James Webb telescope finds ancient galaxy larger than our Milky Way, and it's threatening to upend cosmology

JWST-7329: a rare massive galaxy that formed very early in the Universe.
JWST-7329: a rare massive galaxy that formed very early in the Universe. (Image credit: JWST NIRCAM)

The James Webb Space Telescope (JWST) has found a galaxy in the early universe that's so massive, it shouldn't exist, posing a "significant challenge" to the standard model of cosmology, according to the study authors.

The galaxy, called ZF-UDS-7329, contains more stars than the Milky Way, despite having formed only 800 million years into the universe's 13.8 billion-year life span. This means they were somehow born without dark matter seeding their formation, contrary to what the standard model of galaxy formation suggests.

How this could have happened is unclear, but much like previous JWST discoveries of other inexplicably massive galaxies in the early universe, it threatens to upend our understanding of how the first matter in the universe formed, or possibly even the standard model of cosmology itself. The researchers published their findings Feb. 14 in the journal Nature.

Related: Right before exploding, this star puffed out a sun's worth of mass

"Having these extremely massive galaxies so early in the universe is posing significant challenges to our standard model of cosmology," study co-author Claudia Lagos, an associate professor of astronomy at the International Centre for Radio Astronomy Research, said in a statement. This is because massive dark matter structures, which are thought to be necessary components for holding early galaxies together, did not yet have time to form this early in the universe, Lagos added.

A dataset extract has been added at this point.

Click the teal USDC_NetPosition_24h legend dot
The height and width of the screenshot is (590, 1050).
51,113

Light travels at a fixed speed through the vacuum of space, so the deeper we look into the universe, the more remote light we intercept and the further back in time we see. This is what enabled the researchers to use JWST to spot ZF-UDS-7329 roughly 11.5 billion years in the past.

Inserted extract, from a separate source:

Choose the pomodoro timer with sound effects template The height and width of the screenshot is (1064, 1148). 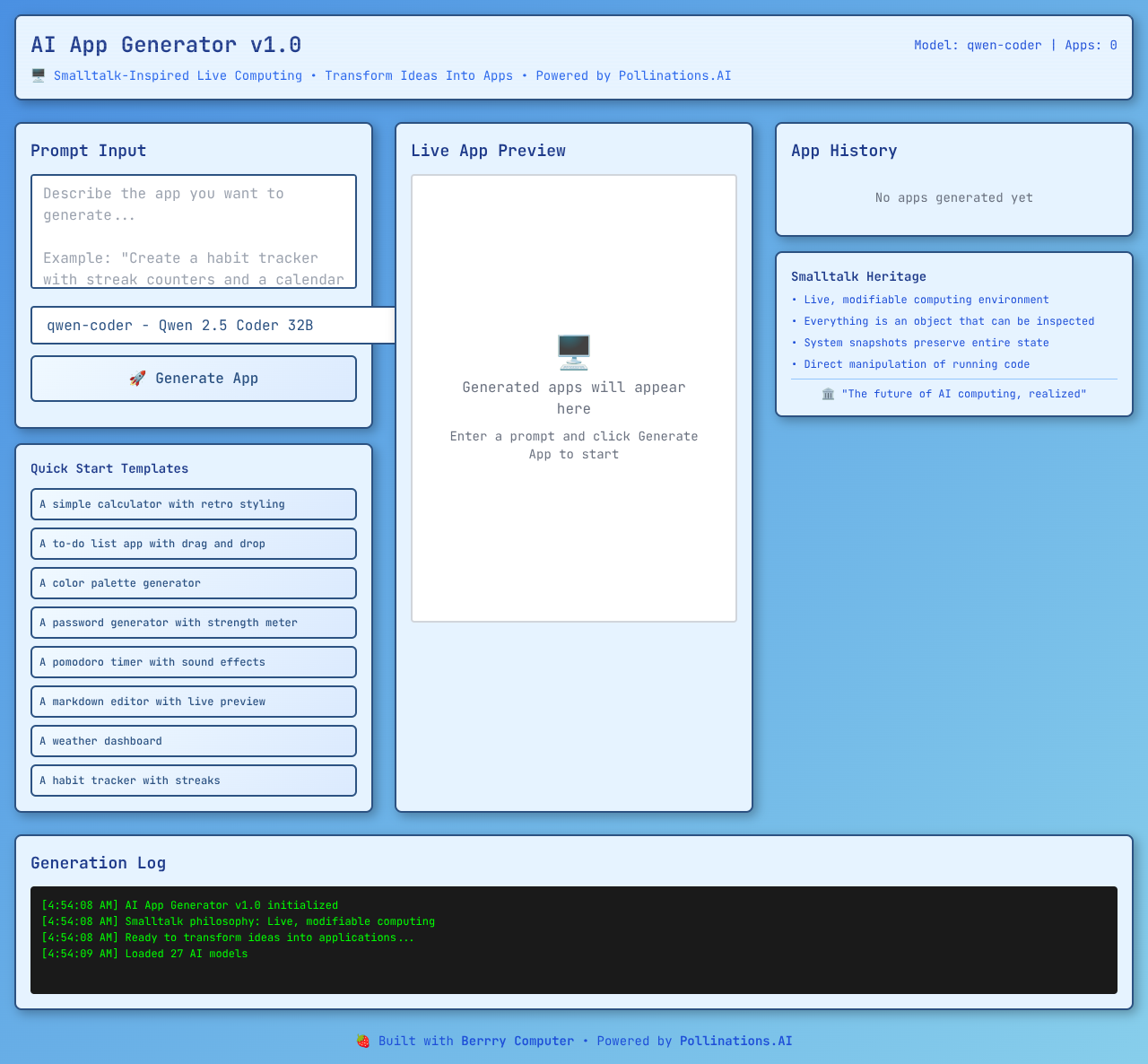click(194, 662)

By studying the spectra of light coming from the stars of this extremely distant galaxy, the researchers found that the stars were born 1.5 billion years prior to that observation, or roughly 13 billion years ago.

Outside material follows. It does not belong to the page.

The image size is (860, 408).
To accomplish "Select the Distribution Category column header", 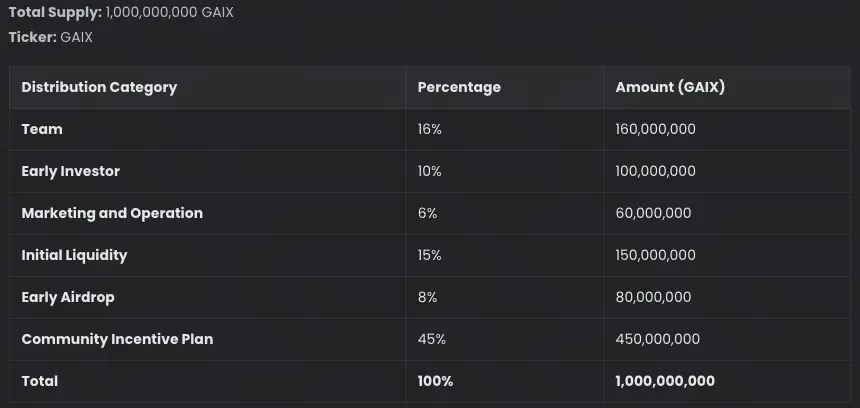I will (x=99, y=87).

Astronomers aren't certain when the very first globules of stars began to clump into the galaxies we see today, but cosmologists previously estimated that the process began slowly within the first few hundred million years after the Big Bang.

Current theories suggest that halos of dark matter (a mysterious and invisible substance believed to make up 25% of the present universe) combined with gas to form the first seedlings of galaxies. After 1 billion to 2 billion years of the universe's life, the early protogalaxies then reached adolescence, forming into dwarf galaxies that began devouring one another to grow into ones like our own.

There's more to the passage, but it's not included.